Microservice Architecture
Guided workflow for planning and designing microservices architecture.
When to Use
- Designing new microservices system
- Breaking down a monolith
- Adding services to existing architecture
- Evaluating service boundaries
Service Decomposition
Domain-Driven Design Approach
-
Identify Bounded Contexts
- Each context = potential service
- Clear business capability ownership
- Independent data ownership
-
Map Service Boundaries
┌─────────────────┐ ┌─────────────────┐ │ User Service │ │ Order Service │ │ │ │ │ │ • Registration │ │ • Cart │ │ • Authentication│ │ • Checkout │ │ • Profile │ │ • Order history │ └─────────────────┘ └─────────────────┘ │ │ └──────┬─────────────┘ ▼ ┌─────────────────────────────────┐ │ Notification Service │ │ │ │ • Email │ │ • SMS │ │ • Push notifications │ └─────────────────────────────────┘ -
Apply Single Responsibility
- One service = one business capability
- Changes isolated to single service
- Independent deployment
Communication Patterns
Synchronous (REST/gRPC)
| Use When | Avoid When |
|---|---|
| Need immediate response | High latency tolerance |
| Simple request-response | Fan-out to many services |
| Read operations | Long-running operations |
Asynchronous (Events/Messages)
| Use When | Avoid When |
|---|---|
| Eventual consistency OK | Immediate consistency required |
| Decoupling needed | Simple request-response |
| Fan-out to multiple services | Low complexity |
Event-Driven Architecture
┌──────────────┐ publish ┌─────────────────┐
│ Order Service│ ──────────────▶│ Event Bus │
└──────────────┘ OrderCreated └─────────────────┘
│
┌───────────────┼───────────────┐
▼ ▼ ▼
┌──────────────┐ ┌──────────────┐ ┌──────────────┐
│ Inventory │ │ Notification │ │ Analytics │
│ Service │ │ Service │ │ Service │
└──────────────┘ └──────────────┘ └──────────────┘
Data Management
Database per Service
- Each service owns its data
- No shared databases
- Data duplication acceptable
Data Consistency Patterns
| Pattern | Use Case |
|---|---|
| Saga | Distributed transactions |
| CQRS | Read/write separation |
| Event Sourcing | Audit trail, temporal queries |
Saga Pattern Example
Order Saga:
1. Order Service → Create order (PENDING)

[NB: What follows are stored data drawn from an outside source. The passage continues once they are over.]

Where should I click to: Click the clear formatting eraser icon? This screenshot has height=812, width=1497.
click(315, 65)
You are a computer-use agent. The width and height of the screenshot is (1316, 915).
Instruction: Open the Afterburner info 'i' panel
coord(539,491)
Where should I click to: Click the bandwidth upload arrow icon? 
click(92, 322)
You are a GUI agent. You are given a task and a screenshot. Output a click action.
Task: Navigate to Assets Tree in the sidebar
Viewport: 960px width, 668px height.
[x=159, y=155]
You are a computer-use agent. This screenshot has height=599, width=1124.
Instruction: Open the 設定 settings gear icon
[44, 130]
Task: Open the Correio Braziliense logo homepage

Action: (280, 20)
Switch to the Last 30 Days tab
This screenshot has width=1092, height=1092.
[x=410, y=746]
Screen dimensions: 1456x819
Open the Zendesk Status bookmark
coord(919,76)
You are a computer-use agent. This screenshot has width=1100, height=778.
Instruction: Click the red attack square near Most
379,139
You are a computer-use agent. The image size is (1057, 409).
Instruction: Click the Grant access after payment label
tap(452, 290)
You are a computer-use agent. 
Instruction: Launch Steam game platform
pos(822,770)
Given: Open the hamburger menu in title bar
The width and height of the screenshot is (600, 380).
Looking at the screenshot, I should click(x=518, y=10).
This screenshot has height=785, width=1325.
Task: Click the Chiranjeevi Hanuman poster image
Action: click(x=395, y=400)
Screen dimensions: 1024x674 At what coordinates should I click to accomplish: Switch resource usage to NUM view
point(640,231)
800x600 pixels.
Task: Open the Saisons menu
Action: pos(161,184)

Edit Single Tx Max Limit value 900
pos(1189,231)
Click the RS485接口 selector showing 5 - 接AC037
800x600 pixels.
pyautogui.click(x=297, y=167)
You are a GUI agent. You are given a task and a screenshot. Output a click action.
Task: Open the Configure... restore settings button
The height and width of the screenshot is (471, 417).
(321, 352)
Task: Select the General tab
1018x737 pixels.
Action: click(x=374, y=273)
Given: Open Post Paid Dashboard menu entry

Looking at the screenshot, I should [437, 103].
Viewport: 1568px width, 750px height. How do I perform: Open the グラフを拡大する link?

2. Payment Service → Charge payment
├── Success → Continue
└── Failure → Compensate: Cancel order
3. Inventory Service → Reserve items
├── Success → Continue
└── Failure → Compensate: Refund, Cancel order
4. Order Service → Confirm order (CONFIRMED)
Resilience Patterns
Circuit Breaker
const circuitBreaker = new CircuitBreaker({
failureThreshold: 5, // Open after 5 failures
successThreshold: 3, // Close after 3 successes
timeout: 30000, // Half-open after 30s
fallback: () => cachedResponse
})
const result = await circuitBreaker.execute(() =>
externalService.call()
)
Retry with Backoff
const retryConfig = {
maxRetries: 3,
baseDelay: 1000,
maxDelay: 10000,
exponential: true,
jitter: true
}
Bulkhead Pattern
- Isolate resources per service
- Prevent cascade failures
- Limit concurrent requests
Service Discovery
# Kubernetes Service
apiVersion: v1
kind: Service
metadata:
name: user-service
spec:
selector:
app: user-service
ports:
- port: 80
targetPort: 3000
Observability
The Three Pillars
- Logging - Structured, correlated logs
- Metrics - RED metrics (Rate, Errors, Duration)
- Tracing - Distributed request tracing
Service Mesh Benefits
- mTLS between services
- Traffic management
- Observability built-in
- Retry/timeout policies
Architecture Decision Checklist
Before finalizing architecture:
- Service boundaries clearly defined
- Data ownership per service established
- Communication patterns chosen
- Consistency requirements documented
- Failure scenarios identified
- Resilience patterns decided
- Observability strategy defined
- Deployment strategy planned
- Security boundaries established